International Journal of Lower Extremity Wounds


Amputation is a major life event, impacting on all aspects of daily living, and has the goal of achieving maximal patient mobility and independence. The level of cognitive function of those patients who are assigned a prosthesis is an important consideration in the rehabilitation process. Therefore we set out to understand the relationship between cognitive functioning and functional and/or health outcomes following amputation secondary to a vascular condition. This systematic review searched five databases: PsycINFO, Cumulative index to nursing and allied health literature (CINAHL), Scopus, MEDLINE, and Web of Science for peer-reviewed English language articles that met the inclusion criteria. Two authors independently assessed suitability for inclusion, determined biases (Cochrane risk of bias assessment) and extracted data. Results are presented as associations determined on the balance of probabilities. A total of 14 studies were included, with a total of 6891 participants across six domains. Evidence of an association between cognitive function and prosthetic use, mobility and activities of daily living (ADLs) were found. Evidence revealed 83.3% association for cognition and mobility, 66.7% for cognition and ADL, and 62.5% for cognition and prosthetic use.
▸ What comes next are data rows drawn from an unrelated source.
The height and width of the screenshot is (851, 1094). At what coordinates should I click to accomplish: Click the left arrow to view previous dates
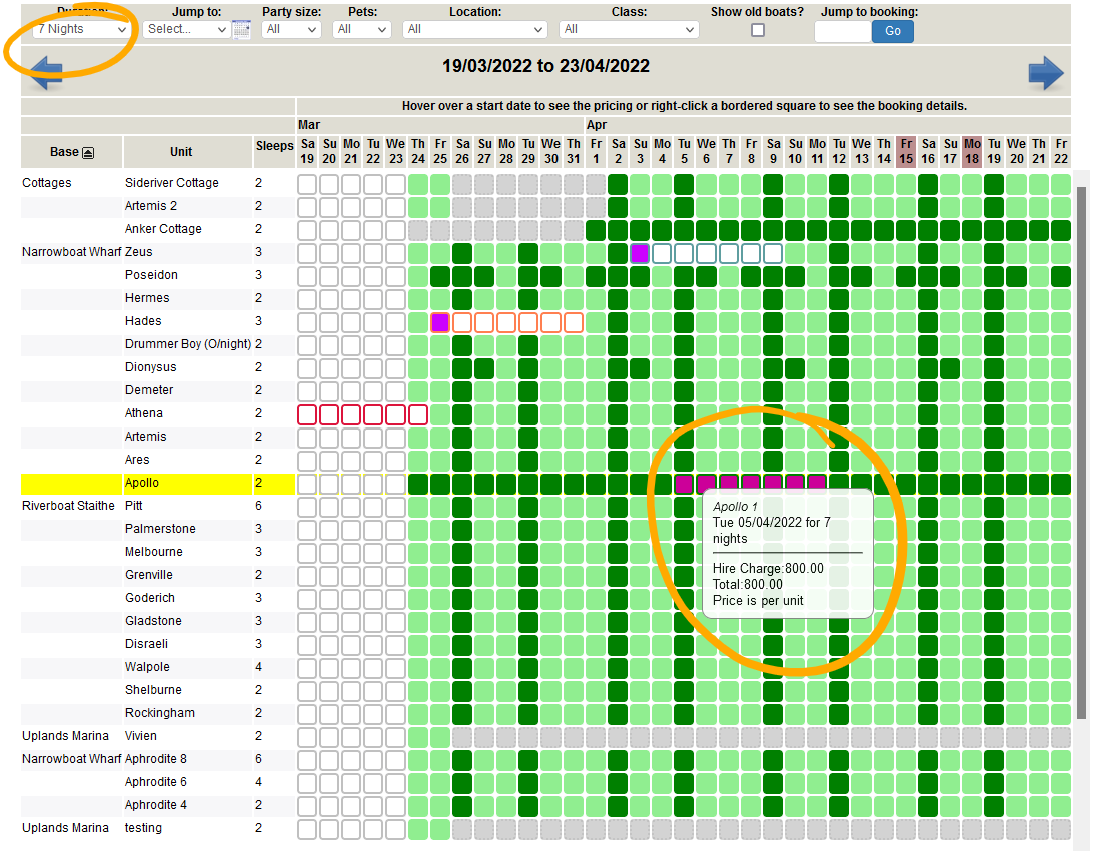[47, 70]
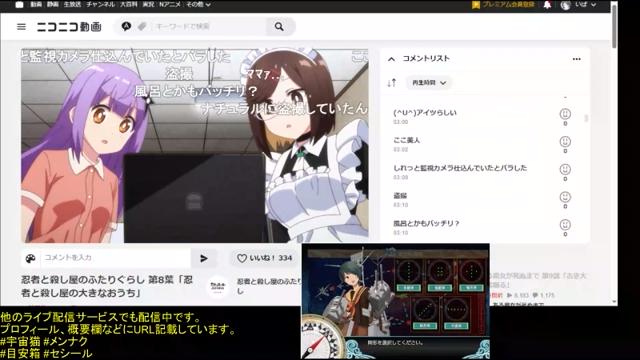This screenshot has height=360, width=640.
Task: Collapse the コメントリスト panel with the chevron
Action: (x=391, y=59)
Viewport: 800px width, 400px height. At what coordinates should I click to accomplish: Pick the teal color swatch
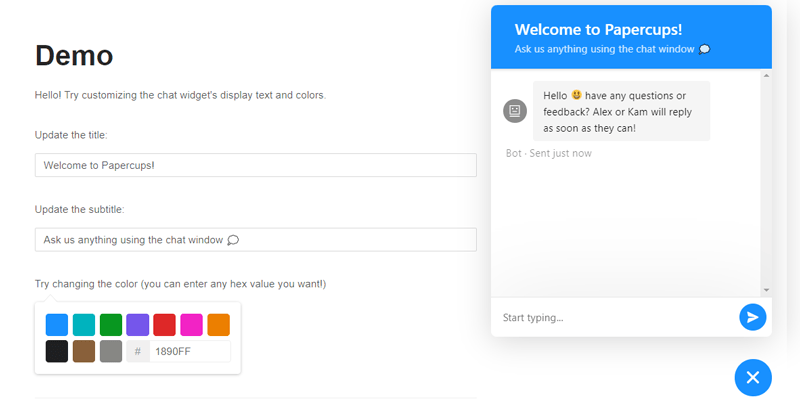[84, 324]
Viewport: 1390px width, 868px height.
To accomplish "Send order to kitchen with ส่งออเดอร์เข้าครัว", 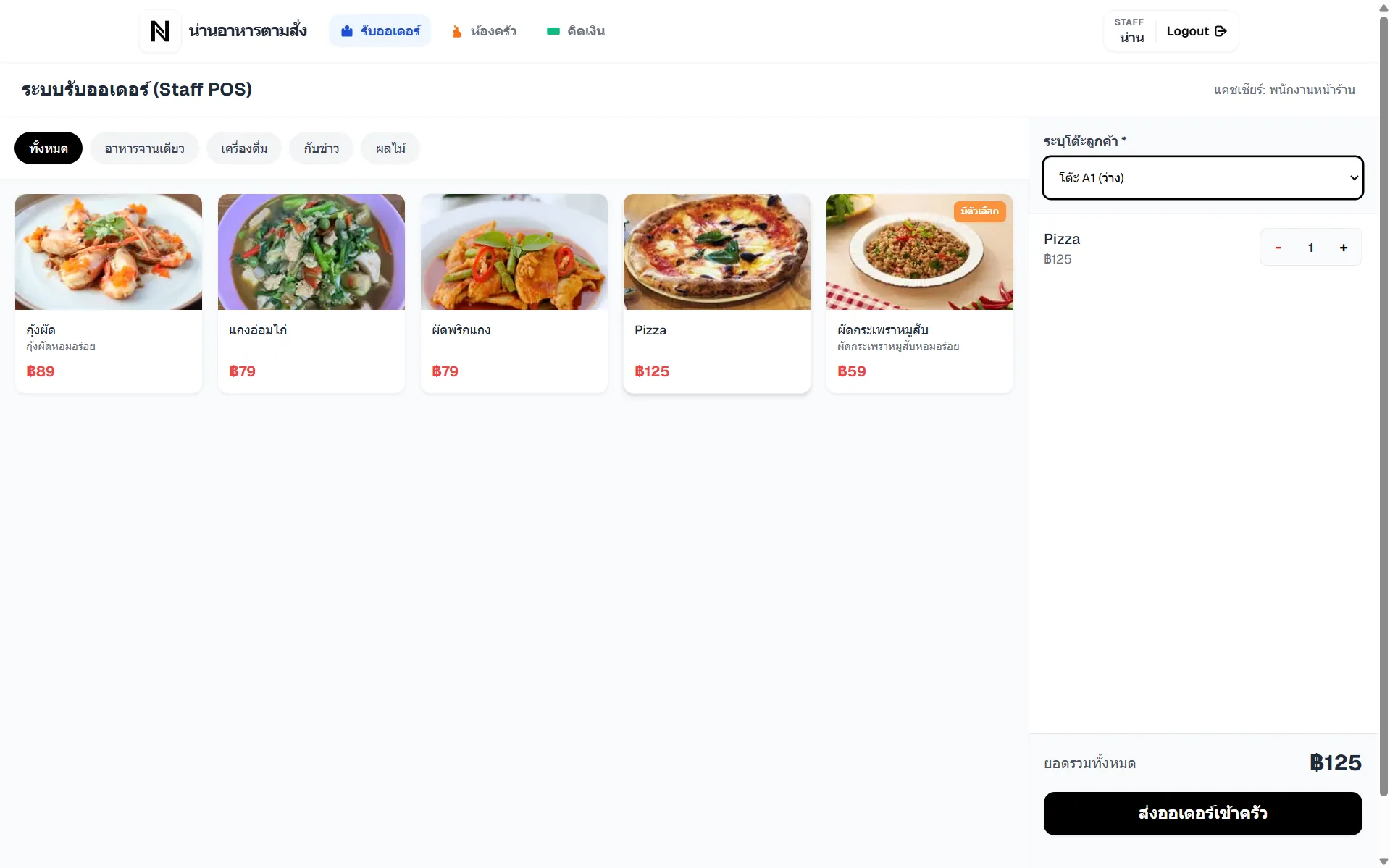I will click(x=1202, y=814).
The evidence was indeterminate for an association between cognitive function and living/discharge destination. There was insufficient weight of evidence to determine an association between cognitive function and general health or social participation. The associations found between cognitive function and prosthetic use, mobility and ADL highlight the need for cognitive assessment to form part of the postoperative pathway for vascular amputees.